15.9.04

toying with disaster

it's so sticky tonight i can't move. i'm lying on my back in my chair with my legs sprawled out all over the shit on my desk. it is perhaps not the most comfortable posistion to type in. drunk too much tonight. or maybe not enough. 48 hours ago i was on leah's front porch. i work fast., i guess. i invited gabrielle over to hear all my stories. i made her dinner and told her all the things i did in pa. well, not all of them. it felt like such gaping holes. like im so out of practice and going to slip up. i told her one of my fears was getting a crush on dana. and i almost started to name favourte book titles on rachel and erins shelves. why would i do that? i only had one drink. i feel like my subconcious is trying to booby trap me. so i'm like, better nip this in the bud. when g suggests getting together again sunday, i'm like, sure, lets go out and get drunk. joe leaves sat night, so she thinks this is a great idea. then i mention something about leah and dana, and g says, " yeah, that would be hard. i don't agree with their life style, but i could never do that to someone." and i sigh, and say, "how do you justify that?"

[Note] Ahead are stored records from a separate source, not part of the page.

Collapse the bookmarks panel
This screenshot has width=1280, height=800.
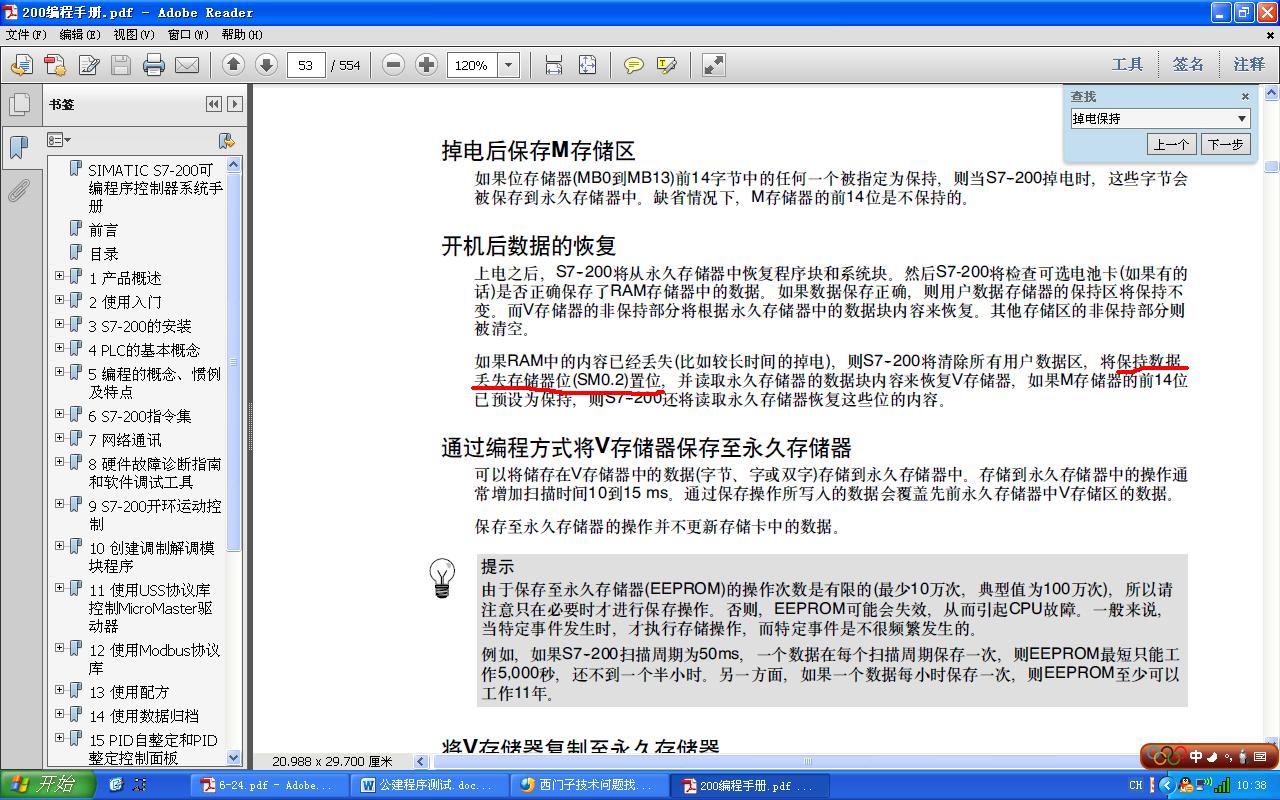(214, 104)
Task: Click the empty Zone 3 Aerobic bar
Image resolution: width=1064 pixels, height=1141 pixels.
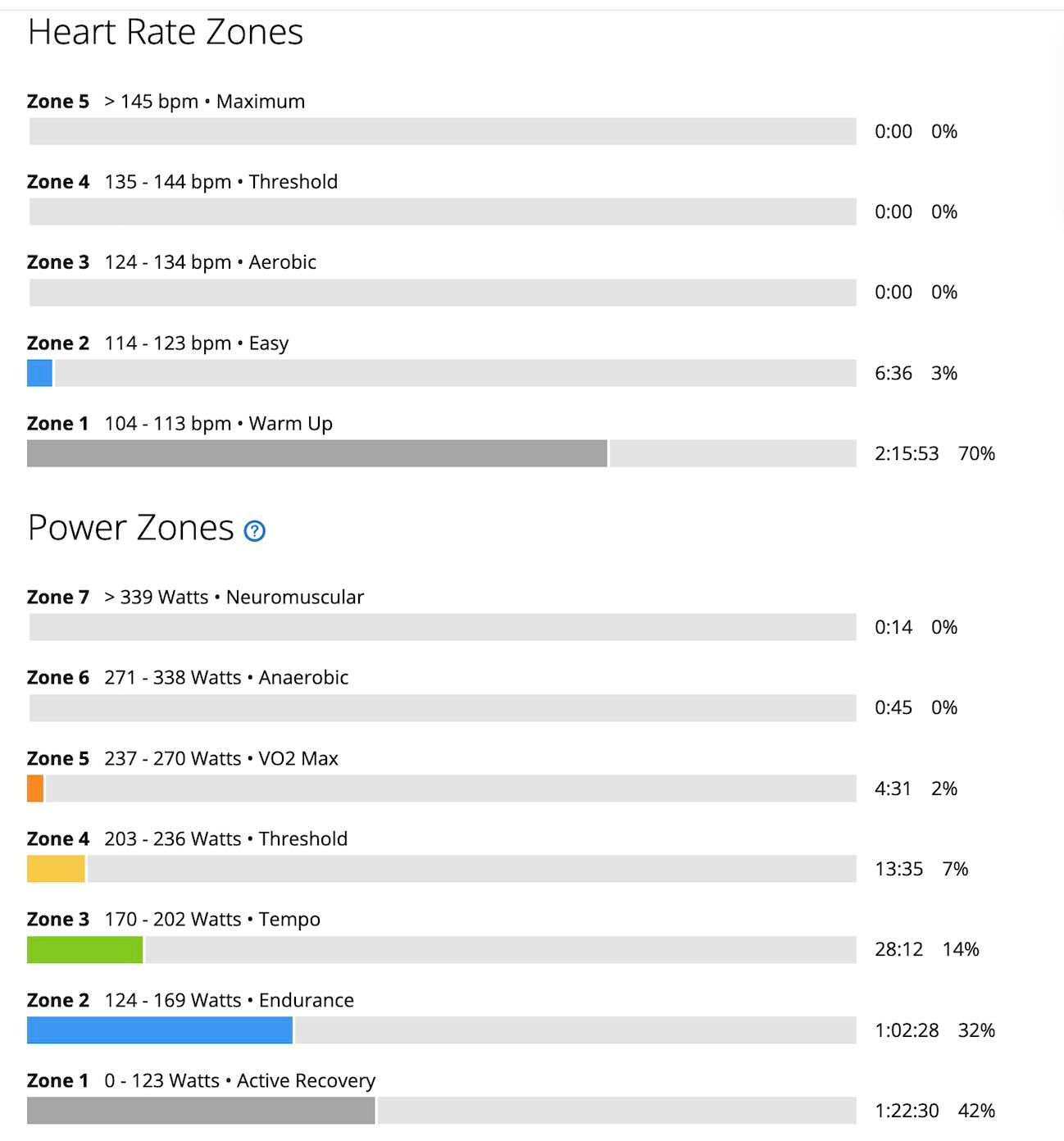Action: [443, 293]
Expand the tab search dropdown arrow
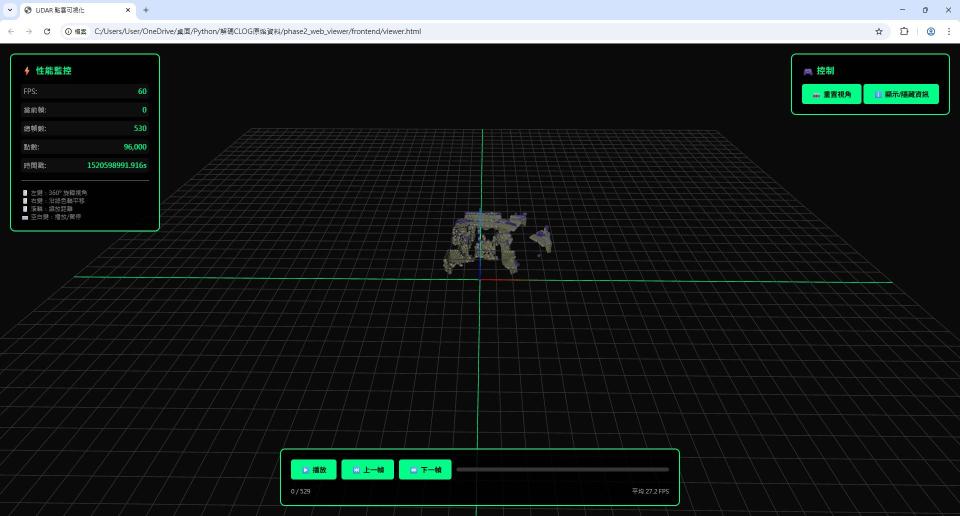 (10, 10)
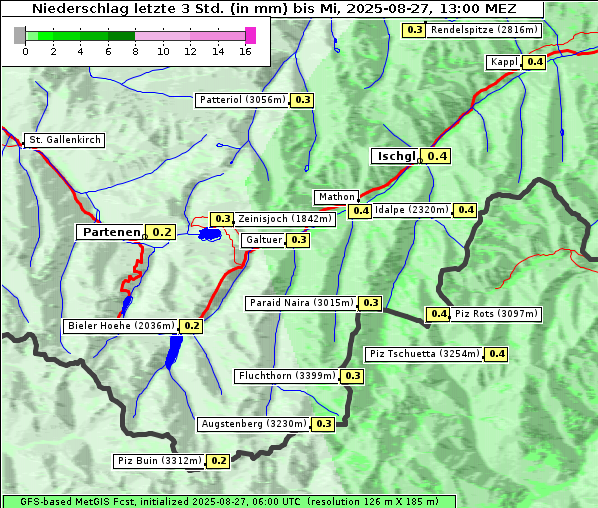Image resolution: width=598 pixels, height=508 pixels.
Task: Click the magenta end of the legend
Action: [251, 35]
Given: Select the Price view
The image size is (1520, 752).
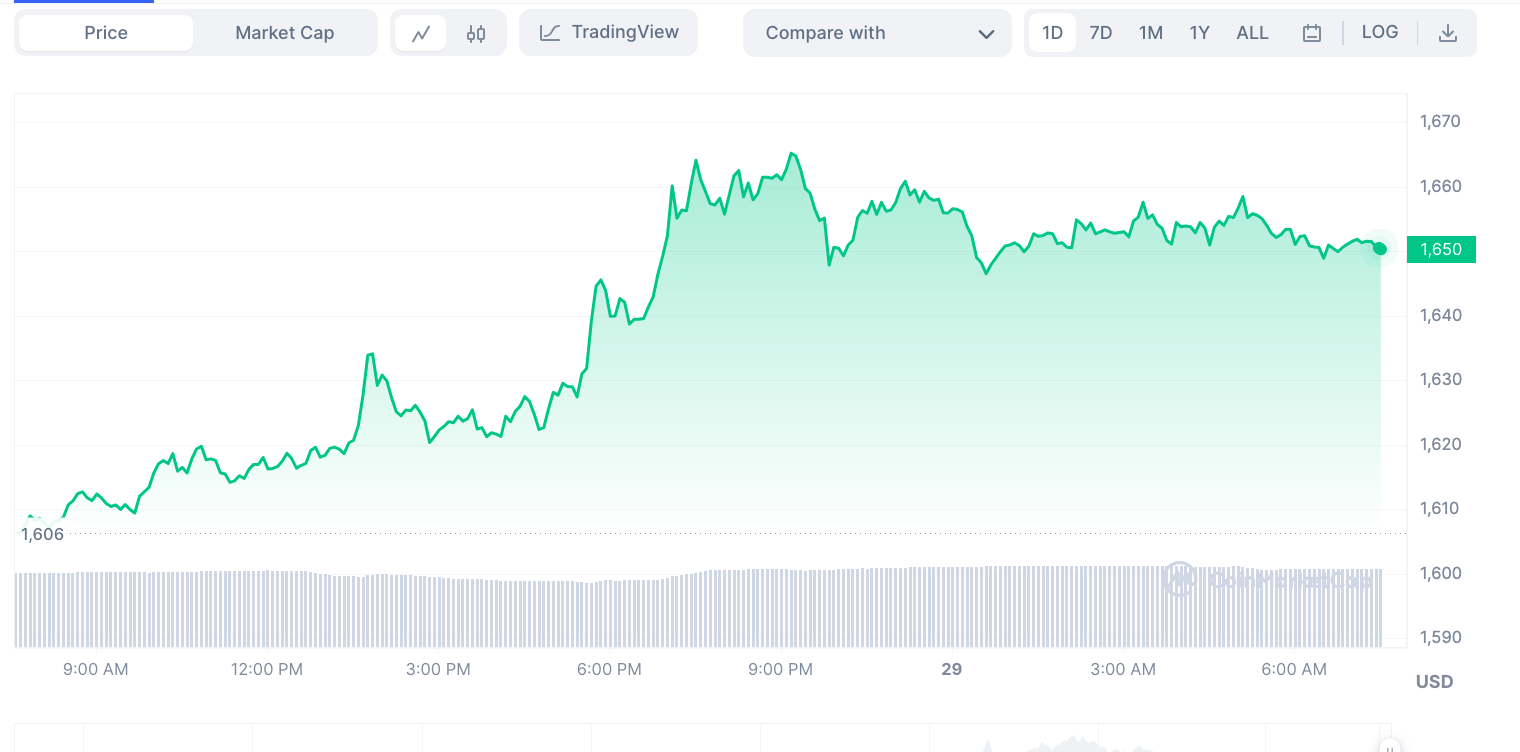Looking at the screenshot, I should pos(106,33).
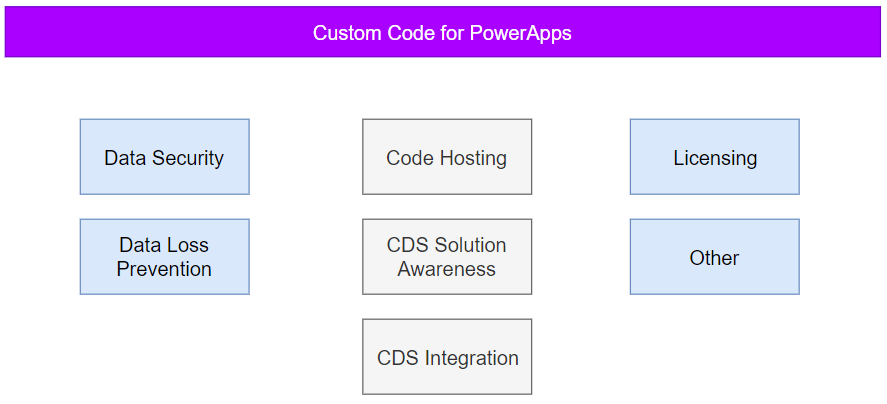Click the word Prevention in the blue box
887x404 pixels.
(164, 269)
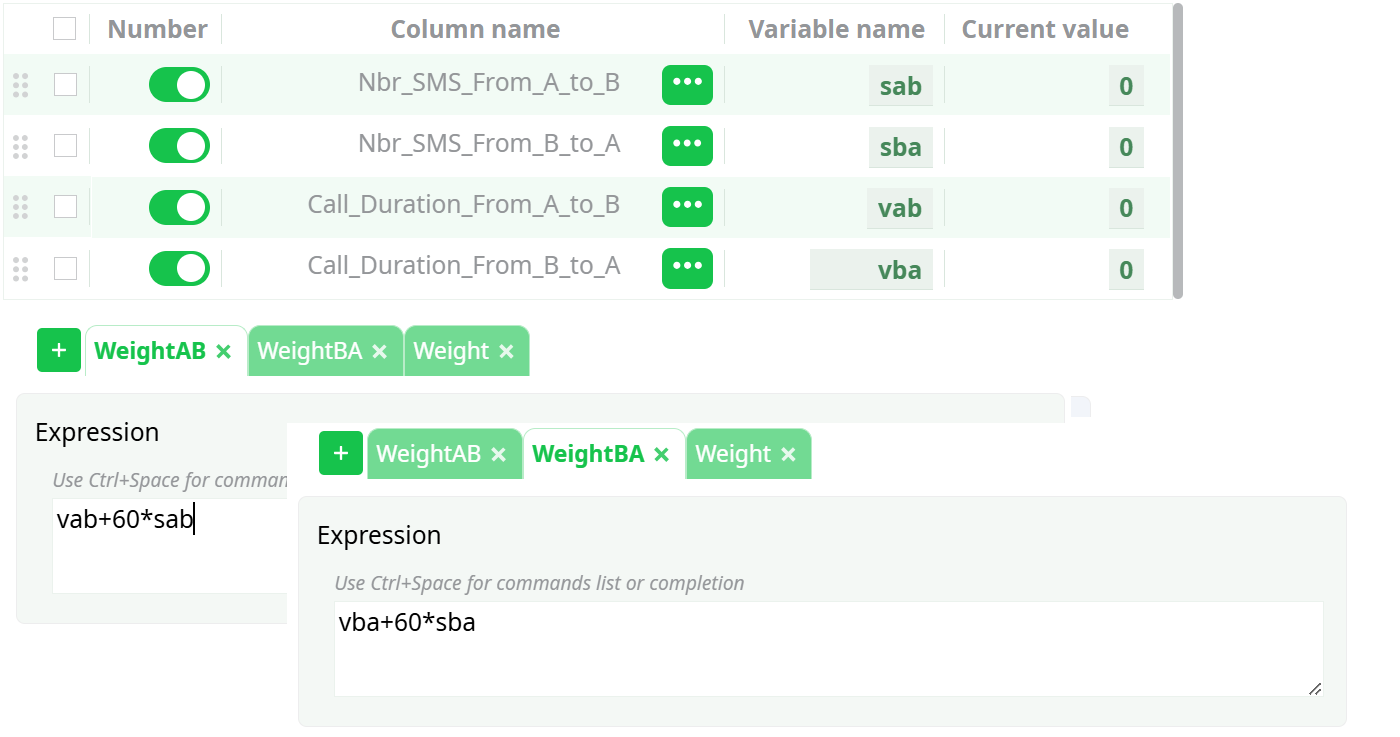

how do i describe the conversation that happened? how do i feel about it? certainly not ready to spill all on saturday, that's for sure. it's no longer assuming now. it's straight from her very lips that she disaproves of the sin of homosexuality. but still, she was more wishy washy when confronted with actual examples: trying to see both sides she could just discribe the (in my view) positive one. i got out my beloved helsnak's what the bible really says about homosexuality. and she said joe had a gay christian friend who lent it to him to read. she asked if she could borrow mine.

we'll see what happens sunday. i'd be playing it by ear anyway. i need a sign from god. it's too bad i'm not a believer.